Jay: Sharing our history is really important to us at PushBlack. So I'd like to have you speak to the role of the Black church in the civil rights movement. So clearly with Dr. King and others, the church was out in front but isn't it correct that the majority of preachers did not openly support the movement? What was the role of the Black church in the civil rights movement?

MM: I think that I think that narrative is fairly accurate. And I think that that narrative, you know, reflects even even this moment. So I think that there always has been sort of a remnant, just a few faithful folks who are willing to take risks, who really have been able to do the big things that have made a big difference in the world. And then, you know, other clergy or other congregations, sort of, you know, acknowledge that and catch on to that and then try to see themselves as a part of, you know, of that tradition. They may have never marched with Dr. King, they may have never marched in the streets of Ferguson, but they somehow see themselves as connected to that tradition and to that history, and the reality is that, you know, that is true to a certain extent, but not in not in the deepest, not in the deepest extent. So, you know, I think that I think it's important that we pay attention, you know, to the few who were willing to step out and take those risks but also recognize the impact that those few had on a much broader array of clergy and congregations that have stood in this tradition or have tried to sort of, live into this tradition of being a prophetic, prophetic congregation.

Jay: Can you talk a little bit about the history of the prophetic tradition? How did that begin as far as you understand it, and how is that transformed over time?

MM: Well, I think Black folks have been resisting, in particularly the United States, from the very beginning I think, I think from the very beginning, we understood some things that came out of the faith traditions that informed us before we we were even a part of the transatlantic slave apparatus. I think we were, we were already aware of what it meant to live with dignity, what it meant to honor the dignity of every human being. And so there were already ways in which traditional African religions, already ways in which Islam, already ways in which Christianity even, were informing sort of the religious and theological imaginations of people who have been brought here in the context of slavery. 

Jay: And for our listeners, could you briefly describe what we mean by the prophetic tradition.

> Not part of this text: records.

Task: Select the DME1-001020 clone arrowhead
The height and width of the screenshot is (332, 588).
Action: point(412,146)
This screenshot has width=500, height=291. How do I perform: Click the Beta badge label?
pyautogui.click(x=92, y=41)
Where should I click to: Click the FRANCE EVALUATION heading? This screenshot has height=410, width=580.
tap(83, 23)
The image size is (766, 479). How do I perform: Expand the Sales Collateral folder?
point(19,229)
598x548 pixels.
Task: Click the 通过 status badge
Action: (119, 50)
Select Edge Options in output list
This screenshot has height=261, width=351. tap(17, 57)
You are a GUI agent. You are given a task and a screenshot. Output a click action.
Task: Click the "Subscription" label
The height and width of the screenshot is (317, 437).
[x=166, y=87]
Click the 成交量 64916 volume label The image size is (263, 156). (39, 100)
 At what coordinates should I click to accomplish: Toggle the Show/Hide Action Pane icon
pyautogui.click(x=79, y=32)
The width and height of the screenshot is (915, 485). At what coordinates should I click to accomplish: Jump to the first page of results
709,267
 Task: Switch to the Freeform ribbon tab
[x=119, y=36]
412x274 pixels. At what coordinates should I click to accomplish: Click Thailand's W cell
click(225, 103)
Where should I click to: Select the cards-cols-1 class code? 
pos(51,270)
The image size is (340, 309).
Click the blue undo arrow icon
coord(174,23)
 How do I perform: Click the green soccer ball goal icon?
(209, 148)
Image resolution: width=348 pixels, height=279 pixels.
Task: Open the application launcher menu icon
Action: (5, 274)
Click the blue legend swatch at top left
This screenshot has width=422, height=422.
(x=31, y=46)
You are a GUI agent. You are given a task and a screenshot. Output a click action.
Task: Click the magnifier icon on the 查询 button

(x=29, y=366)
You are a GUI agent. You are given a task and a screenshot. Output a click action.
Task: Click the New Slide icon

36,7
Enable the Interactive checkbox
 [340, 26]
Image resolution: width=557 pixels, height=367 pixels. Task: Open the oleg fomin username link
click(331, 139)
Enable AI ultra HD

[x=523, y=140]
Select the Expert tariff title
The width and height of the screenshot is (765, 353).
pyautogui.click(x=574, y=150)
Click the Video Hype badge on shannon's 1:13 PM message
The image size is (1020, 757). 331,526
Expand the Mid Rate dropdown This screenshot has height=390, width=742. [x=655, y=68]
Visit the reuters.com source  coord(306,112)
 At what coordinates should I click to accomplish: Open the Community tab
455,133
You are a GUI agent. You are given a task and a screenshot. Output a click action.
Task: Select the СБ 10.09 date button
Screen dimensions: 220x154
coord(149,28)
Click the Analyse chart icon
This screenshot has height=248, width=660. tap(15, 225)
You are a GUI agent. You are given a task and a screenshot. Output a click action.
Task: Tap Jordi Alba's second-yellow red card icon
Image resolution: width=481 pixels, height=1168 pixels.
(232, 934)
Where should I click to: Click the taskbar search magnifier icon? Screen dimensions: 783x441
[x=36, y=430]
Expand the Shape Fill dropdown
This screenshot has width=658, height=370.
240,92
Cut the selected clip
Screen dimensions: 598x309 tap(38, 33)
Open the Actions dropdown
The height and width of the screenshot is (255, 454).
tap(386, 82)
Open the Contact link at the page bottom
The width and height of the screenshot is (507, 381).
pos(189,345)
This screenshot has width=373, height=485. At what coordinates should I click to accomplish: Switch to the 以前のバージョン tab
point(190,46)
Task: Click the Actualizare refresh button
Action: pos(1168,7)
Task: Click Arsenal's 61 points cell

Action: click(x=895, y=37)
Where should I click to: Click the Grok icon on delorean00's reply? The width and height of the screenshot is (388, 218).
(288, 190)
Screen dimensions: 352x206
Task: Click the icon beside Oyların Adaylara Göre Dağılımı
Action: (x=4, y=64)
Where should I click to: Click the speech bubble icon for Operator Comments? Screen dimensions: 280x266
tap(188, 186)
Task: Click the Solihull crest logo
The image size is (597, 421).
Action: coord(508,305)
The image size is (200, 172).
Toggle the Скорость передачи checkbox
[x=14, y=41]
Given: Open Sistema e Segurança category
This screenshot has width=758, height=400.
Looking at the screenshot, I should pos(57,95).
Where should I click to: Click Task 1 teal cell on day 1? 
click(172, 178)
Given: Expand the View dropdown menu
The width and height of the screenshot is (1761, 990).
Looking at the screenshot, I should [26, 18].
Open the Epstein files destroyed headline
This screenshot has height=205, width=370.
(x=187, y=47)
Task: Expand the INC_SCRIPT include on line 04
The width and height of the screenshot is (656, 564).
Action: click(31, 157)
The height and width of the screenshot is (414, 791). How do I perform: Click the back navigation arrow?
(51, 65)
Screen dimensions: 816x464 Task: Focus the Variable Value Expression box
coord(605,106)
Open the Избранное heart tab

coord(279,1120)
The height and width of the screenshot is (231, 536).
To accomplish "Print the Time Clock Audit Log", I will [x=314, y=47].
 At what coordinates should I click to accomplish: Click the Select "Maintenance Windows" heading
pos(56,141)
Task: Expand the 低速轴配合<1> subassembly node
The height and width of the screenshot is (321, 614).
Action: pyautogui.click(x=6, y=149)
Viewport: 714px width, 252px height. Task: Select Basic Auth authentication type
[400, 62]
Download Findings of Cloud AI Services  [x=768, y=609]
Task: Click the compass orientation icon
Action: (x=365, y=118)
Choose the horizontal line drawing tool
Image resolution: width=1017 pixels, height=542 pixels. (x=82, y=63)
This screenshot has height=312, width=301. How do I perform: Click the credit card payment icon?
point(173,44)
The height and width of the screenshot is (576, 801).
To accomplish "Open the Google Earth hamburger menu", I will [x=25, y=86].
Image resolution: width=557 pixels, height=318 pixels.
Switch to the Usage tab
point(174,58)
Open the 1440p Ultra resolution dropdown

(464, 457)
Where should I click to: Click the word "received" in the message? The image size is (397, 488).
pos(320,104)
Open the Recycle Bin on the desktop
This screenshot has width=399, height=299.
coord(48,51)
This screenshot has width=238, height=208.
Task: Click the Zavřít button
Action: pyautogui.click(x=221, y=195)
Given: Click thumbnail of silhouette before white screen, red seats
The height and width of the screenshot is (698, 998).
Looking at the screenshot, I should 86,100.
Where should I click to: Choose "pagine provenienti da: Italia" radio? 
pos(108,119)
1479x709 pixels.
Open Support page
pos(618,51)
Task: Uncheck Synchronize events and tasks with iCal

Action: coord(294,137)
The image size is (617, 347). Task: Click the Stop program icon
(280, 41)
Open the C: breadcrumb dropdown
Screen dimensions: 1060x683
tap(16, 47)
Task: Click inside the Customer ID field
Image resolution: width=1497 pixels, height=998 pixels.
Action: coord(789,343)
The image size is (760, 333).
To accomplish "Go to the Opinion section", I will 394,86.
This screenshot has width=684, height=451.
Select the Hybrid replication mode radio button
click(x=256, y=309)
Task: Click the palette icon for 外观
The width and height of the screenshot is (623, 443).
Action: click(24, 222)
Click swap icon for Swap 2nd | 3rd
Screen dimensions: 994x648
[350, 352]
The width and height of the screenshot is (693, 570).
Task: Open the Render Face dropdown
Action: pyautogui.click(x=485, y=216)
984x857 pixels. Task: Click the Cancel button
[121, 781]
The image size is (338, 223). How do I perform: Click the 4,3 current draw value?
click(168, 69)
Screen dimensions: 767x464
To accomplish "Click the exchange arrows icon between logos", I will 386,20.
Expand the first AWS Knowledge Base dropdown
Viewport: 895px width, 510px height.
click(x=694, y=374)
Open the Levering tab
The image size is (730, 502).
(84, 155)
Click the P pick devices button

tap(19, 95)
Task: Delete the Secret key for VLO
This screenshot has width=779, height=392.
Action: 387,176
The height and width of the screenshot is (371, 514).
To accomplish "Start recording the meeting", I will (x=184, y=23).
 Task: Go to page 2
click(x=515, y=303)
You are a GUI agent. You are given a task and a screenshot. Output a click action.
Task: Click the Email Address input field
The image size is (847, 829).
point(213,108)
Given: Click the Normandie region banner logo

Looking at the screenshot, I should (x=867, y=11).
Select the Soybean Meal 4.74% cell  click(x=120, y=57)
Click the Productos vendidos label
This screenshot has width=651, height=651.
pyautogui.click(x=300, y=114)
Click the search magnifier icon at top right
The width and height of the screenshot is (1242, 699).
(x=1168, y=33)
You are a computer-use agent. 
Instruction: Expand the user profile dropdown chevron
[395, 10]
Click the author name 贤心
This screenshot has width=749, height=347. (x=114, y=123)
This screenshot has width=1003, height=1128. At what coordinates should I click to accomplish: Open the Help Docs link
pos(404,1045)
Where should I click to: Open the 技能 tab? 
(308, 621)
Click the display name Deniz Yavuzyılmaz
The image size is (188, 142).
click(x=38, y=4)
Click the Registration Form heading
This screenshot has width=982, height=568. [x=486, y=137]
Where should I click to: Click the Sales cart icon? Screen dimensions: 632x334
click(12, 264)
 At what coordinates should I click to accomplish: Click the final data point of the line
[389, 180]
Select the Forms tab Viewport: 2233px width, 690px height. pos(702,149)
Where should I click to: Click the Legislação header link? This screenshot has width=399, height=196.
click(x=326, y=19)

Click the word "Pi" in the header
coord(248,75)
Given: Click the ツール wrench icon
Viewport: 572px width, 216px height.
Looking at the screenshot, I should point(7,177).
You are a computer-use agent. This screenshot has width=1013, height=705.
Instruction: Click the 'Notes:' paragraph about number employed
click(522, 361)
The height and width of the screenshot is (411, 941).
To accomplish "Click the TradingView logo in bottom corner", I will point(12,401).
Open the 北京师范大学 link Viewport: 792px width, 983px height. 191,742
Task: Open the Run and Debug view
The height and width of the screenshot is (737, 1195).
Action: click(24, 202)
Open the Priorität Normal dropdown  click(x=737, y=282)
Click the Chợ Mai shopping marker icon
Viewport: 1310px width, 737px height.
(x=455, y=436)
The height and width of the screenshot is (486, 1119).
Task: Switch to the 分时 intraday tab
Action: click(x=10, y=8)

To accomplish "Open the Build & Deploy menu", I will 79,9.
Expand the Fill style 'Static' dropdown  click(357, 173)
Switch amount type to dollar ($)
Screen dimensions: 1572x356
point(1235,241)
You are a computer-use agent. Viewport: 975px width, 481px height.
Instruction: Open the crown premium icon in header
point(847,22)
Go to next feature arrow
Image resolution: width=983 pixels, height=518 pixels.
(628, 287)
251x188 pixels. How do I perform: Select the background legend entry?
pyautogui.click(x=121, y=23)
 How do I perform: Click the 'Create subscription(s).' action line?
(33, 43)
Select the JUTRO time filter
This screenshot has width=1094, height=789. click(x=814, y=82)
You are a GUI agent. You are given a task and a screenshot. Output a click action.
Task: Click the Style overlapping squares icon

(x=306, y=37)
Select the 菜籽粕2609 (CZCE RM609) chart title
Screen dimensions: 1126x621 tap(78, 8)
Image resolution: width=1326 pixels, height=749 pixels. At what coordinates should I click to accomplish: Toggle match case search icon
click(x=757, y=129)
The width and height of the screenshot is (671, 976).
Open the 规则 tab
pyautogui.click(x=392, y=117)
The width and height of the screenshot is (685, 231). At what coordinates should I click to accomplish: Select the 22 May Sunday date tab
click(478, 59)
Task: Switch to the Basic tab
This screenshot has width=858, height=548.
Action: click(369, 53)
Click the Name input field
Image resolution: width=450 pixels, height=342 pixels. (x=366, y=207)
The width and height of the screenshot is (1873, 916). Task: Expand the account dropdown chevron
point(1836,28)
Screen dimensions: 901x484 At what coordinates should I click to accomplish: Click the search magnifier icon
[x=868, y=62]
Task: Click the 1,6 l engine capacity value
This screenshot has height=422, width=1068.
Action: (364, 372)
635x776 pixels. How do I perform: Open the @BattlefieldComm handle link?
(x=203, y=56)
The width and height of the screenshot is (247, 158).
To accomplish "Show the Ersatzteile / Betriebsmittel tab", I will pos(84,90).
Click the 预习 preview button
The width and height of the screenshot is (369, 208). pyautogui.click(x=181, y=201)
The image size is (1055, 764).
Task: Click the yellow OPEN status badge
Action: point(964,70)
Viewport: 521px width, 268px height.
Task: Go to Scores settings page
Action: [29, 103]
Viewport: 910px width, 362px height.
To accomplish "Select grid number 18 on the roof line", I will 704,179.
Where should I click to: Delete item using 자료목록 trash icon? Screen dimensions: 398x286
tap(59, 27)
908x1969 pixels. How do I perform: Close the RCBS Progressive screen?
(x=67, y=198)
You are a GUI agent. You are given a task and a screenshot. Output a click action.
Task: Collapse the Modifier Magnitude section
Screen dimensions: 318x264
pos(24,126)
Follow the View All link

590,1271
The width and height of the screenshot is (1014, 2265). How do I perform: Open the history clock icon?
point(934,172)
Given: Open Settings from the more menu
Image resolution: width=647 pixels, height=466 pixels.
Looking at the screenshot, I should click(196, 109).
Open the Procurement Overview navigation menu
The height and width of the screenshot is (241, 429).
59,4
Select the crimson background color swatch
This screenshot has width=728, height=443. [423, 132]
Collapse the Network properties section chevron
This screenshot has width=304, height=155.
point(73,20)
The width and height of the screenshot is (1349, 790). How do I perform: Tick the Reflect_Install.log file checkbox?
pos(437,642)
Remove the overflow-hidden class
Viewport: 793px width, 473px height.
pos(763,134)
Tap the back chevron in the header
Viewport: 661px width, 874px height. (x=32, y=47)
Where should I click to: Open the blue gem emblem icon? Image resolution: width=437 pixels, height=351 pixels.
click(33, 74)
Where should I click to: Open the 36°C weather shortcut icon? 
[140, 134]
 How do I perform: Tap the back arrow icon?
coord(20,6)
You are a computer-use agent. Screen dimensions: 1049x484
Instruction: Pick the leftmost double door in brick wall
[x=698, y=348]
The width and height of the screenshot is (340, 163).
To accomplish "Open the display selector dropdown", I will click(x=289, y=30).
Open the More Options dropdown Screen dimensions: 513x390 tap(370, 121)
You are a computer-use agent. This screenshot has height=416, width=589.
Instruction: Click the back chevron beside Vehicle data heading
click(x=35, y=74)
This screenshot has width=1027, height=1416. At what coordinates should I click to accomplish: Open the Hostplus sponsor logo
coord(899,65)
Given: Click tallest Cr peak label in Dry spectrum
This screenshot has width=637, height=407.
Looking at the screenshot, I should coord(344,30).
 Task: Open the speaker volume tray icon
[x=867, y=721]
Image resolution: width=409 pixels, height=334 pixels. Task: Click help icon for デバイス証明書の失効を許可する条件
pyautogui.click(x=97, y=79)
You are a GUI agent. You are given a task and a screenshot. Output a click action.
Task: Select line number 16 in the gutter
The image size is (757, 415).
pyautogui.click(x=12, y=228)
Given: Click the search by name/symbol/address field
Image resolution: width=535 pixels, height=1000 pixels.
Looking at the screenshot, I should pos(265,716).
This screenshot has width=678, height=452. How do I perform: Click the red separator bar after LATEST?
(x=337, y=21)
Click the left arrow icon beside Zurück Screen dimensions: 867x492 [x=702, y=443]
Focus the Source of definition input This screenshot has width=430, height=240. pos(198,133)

MM: So in our work in faith in action, when we talk about what it means to engage in prophetic action together, we're really talking about how we draw from the historic tradition in the, in particular in the Hebrew scriptures, of prophets who were willing to speak truth to power, as well as speak truth and life to the people. The prophets in the ancient Hebrew scriptures were the ones who brought a sort of social and political analysis to what was happening in the world, and brought a warning, brought a critique and would deliver that critique to the king, to the power structure. But they would also deliver that critique to the religious apparatus as well, to the religious leaders and to the people and would call them to a vision of what it meant to live in true community. And so there are prophets in the Hebrew Bible but there are also prophets across history who stood in many different kinds of religious traditions who gather different kinds of spiritual wisdom across time and who have announced to their communities, announced to their nations, announced to the world an alternative way that we can see ourselves. So when people talk about Dr. King as a prophet, in some ways, they're talking about you know, the prophets in the context of the Hebrew Bible, but why also talking about somebody who had a prophetic presence even beyond the religious community because he was pointing to something that was different than the reality that people were living in, in this moment. And so when we talk to our leaders about what it means to stand in that tradition, we're asking, you know, are you a chaplain to empire? Or are you a prophet of the resistance? Are you the one who's whose leadership and whose vision actually helps empire thrive? Or are you the one who was trying to help people understand that empire exists, that empire is wrong, and that empire must be dismantled. And so that's the prophetic tradition for us.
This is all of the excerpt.